=== Provided records ===

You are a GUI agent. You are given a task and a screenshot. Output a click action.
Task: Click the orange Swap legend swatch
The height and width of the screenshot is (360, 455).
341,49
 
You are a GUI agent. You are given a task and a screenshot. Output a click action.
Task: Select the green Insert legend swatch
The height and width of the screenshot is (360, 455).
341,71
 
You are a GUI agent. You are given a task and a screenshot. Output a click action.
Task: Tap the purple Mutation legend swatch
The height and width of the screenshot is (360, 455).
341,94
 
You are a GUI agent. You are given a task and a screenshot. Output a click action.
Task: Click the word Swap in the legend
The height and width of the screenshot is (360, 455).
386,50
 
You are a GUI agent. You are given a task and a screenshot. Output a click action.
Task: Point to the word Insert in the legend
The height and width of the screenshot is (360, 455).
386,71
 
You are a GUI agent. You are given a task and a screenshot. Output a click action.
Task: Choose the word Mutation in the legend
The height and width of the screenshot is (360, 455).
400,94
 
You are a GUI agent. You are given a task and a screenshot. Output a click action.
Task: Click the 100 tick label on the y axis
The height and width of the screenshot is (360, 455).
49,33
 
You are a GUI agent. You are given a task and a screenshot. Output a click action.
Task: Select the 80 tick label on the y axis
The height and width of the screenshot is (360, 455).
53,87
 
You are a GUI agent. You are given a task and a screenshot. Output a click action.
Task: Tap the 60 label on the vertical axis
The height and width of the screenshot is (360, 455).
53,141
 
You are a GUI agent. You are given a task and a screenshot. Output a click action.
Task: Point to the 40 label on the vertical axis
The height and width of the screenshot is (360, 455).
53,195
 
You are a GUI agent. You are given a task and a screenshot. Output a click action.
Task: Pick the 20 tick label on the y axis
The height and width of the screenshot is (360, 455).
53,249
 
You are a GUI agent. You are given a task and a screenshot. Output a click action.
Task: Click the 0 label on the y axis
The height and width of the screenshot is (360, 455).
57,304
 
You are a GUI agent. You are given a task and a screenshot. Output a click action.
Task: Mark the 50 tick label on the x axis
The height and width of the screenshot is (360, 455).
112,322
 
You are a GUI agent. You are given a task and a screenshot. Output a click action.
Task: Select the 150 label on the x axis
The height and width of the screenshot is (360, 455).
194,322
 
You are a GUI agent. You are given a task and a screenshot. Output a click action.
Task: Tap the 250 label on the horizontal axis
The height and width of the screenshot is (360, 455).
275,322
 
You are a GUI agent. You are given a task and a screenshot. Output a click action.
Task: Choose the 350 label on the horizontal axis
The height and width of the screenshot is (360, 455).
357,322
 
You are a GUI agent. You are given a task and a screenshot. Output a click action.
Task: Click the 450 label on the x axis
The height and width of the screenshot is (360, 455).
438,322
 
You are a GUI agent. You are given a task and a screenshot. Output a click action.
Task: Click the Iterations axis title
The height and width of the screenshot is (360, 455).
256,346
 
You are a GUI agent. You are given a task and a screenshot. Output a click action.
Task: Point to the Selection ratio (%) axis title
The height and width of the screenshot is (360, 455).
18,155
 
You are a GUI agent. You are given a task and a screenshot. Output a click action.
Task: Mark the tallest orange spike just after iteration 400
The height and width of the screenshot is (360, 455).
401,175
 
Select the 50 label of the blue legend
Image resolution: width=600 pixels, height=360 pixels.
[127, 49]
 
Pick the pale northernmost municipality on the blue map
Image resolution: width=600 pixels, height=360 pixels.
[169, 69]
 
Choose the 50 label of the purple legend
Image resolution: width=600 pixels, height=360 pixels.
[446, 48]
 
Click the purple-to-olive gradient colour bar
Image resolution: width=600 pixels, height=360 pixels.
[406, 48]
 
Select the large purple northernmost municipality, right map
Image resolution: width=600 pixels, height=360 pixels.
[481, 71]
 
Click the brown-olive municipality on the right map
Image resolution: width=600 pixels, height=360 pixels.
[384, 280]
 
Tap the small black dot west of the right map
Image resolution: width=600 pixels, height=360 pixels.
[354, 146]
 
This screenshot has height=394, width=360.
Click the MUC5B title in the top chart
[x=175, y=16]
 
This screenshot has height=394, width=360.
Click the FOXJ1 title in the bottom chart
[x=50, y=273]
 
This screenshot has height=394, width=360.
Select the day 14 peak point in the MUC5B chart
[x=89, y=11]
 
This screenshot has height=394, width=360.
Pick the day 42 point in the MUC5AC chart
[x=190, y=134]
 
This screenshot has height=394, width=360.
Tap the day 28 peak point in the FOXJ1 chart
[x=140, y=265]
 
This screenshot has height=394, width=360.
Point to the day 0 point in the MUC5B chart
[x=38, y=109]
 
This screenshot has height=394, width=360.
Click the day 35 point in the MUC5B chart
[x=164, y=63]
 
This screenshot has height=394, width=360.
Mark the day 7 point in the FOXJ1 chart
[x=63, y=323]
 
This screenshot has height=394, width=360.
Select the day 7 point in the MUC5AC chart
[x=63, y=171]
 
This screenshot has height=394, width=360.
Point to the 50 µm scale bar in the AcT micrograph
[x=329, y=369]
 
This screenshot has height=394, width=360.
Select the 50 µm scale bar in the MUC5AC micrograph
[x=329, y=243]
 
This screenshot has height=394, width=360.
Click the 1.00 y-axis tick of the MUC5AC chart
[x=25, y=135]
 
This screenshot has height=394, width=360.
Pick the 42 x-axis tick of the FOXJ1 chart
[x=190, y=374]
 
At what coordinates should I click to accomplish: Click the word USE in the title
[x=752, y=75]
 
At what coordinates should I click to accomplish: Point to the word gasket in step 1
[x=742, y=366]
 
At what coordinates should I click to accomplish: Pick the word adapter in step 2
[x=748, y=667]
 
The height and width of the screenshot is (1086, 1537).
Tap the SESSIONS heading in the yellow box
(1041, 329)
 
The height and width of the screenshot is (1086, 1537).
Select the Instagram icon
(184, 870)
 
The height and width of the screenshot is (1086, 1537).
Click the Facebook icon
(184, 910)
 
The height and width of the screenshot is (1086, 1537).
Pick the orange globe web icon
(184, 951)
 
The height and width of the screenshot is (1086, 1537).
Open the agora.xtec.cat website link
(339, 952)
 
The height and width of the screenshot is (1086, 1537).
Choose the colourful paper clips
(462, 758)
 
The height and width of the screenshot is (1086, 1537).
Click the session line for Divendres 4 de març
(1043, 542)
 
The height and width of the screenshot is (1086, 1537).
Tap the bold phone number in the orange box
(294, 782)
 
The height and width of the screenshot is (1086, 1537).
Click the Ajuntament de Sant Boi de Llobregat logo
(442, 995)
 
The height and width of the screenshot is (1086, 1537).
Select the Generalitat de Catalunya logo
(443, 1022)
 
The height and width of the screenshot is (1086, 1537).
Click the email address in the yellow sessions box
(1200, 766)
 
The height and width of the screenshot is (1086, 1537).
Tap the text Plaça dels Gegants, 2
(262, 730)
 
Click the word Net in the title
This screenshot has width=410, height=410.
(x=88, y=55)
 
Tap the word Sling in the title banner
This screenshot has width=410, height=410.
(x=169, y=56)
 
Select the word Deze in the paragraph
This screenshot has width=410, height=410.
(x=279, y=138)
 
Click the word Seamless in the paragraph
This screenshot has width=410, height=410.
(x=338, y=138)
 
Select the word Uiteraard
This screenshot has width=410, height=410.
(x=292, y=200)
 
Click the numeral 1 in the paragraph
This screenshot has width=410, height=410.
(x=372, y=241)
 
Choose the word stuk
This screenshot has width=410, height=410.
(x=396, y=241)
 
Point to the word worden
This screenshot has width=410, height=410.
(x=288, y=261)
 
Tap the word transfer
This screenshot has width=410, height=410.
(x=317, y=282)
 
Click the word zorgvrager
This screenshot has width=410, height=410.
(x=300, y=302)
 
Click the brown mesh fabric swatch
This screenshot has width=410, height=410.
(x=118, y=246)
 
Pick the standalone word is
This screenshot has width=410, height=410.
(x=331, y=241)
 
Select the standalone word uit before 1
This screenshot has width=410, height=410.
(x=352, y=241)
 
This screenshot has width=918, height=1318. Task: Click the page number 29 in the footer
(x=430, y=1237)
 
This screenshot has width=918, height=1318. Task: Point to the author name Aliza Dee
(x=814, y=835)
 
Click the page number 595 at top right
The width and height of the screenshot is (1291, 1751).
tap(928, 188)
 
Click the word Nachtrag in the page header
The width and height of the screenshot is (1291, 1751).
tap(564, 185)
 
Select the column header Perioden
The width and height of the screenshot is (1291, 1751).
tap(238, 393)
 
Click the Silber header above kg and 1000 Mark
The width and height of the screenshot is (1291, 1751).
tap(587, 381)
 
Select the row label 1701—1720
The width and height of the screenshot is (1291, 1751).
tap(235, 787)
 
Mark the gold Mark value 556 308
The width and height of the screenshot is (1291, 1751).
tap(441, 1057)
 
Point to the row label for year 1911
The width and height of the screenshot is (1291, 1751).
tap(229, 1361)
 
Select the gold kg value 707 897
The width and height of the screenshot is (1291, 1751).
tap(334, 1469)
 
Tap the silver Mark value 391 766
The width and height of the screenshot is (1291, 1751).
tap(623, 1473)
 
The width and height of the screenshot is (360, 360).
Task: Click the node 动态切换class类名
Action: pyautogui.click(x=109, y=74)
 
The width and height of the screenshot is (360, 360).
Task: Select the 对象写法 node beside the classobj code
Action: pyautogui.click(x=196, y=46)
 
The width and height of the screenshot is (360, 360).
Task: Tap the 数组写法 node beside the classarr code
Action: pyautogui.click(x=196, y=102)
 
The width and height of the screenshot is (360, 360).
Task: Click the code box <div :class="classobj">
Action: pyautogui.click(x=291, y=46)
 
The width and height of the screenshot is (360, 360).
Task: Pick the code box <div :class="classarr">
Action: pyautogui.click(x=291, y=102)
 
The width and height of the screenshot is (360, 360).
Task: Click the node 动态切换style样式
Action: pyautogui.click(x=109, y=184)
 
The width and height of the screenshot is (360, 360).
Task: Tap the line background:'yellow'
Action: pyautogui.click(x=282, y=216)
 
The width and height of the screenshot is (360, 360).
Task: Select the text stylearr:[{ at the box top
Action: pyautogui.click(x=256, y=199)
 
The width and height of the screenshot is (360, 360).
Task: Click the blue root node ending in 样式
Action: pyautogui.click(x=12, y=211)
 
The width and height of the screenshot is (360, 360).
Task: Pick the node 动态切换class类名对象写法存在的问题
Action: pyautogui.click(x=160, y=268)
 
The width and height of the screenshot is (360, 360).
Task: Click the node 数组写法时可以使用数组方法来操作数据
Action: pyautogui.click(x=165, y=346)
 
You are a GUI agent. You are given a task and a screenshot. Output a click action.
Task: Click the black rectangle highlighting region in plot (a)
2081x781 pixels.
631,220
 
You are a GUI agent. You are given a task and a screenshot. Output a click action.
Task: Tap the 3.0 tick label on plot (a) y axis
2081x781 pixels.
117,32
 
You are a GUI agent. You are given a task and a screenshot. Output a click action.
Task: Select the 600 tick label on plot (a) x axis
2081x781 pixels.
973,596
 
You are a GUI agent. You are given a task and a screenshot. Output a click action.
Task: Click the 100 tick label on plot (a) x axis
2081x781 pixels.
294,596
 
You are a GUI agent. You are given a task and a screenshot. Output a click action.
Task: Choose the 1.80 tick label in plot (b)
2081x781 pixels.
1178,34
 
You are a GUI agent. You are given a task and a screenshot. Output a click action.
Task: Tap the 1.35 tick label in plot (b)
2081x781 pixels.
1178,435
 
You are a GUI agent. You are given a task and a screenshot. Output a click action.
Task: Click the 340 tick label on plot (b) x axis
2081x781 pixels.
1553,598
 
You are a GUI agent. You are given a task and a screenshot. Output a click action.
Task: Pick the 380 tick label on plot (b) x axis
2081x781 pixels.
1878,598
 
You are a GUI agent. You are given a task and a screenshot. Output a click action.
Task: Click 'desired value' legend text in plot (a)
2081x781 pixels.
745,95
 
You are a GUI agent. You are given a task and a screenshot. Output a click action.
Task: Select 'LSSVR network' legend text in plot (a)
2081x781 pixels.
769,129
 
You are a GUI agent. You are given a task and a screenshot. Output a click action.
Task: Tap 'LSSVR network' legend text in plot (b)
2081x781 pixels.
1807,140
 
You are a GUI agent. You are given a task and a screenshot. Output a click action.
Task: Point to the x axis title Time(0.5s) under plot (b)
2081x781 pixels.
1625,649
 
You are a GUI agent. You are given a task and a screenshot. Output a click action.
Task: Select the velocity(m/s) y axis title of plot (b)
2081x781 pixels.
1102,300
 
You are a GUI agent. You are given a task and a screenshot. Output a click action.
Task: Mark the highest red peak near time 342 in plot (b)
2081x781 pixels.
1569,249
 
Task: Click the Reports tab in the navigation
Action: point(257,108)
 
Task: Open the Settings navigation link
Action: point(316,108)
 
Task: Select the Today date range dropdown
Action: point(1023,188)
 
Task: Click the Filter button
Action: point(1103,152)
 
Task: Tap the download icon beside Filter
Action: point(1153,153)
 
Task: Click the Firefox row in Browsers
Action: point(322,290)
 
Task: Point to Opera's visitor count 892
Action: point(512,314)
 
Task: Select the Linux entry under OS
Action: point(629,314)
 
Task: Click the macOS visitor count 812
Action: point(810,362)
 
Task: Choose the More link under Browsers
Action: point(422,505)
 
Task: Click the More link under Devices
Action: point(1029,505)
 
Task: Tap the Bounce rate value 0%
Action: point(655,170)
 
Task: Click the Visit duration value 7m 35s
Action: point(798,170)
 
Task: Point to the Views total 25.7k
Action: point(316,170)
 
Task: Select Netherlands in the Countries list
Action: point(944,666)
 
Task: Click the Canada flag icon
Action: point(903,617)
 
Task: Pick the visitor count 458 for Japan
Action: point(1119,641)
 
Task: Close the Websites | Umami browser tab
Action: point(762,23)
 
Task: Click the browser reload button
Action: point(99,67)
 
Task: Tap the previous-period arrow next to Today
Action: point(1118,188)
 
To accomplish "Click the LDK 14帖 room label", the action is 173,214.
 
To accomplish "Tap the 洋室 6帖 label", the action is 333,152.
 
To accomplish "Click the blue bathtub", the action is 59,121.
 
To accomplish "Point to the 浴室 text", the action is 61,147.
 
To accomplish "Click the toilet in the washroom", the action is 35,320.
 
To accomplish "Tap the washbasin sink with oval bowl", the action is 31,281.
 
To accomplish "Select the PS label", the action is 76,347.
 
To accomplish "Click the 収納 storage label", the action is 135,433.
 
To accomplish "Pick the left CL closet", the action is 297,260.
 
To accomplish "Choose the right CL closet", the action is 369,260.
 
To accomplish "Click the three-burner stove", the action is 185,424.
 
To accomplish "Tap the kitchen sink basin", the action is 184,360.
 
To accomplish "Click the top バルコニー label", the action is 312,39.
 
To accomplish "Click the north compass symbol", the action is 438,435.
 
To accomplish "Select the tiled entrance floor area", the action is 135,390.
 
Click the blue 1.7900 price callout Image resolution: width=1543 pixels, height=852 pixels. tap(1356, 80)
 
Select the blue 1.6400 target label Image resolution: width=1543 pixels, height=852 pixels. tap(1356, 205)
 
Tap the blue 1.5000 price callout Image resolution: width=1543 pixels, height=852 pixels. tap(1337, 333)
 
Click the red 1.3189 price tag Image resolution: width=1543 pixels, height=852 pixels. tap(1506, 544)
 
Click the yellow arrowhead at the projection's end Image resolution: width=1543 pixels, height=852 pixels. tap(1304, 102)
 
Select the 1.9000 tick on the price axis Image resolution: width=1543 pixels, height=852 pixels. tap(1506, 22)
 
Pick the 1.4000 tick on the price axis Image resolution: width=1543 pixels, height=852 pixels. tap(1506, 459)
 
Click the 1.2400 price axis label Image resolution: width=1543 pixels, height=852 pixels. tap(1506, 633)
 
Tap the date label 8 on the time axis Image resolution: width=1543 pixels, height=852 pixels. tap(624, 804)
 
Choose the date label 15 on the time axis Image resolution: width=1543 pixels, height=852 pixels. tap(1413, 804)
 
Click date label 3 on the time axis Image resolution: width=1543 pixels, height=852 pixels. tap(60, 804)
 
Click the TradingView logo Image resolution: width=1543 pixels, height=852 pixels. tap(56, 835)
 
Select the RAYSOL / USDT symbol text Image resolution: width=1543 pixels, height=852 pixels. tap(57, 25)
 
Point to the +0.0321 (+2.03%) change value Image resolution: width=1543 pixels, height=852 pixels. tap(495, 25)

===

- _Exercise prompt_:
Filter the rows above and copy every line that contains the string "code". Treat uppercase and lowercase as different when matching.

- _Expected answer_:
Task: Select the 对象写法 node beside the classobj code
Task: Tap the 数组写法 node beside the classarr code
Task: Click the code box <div :class="classobj">
Task: Pick the code box <div :class="classarr">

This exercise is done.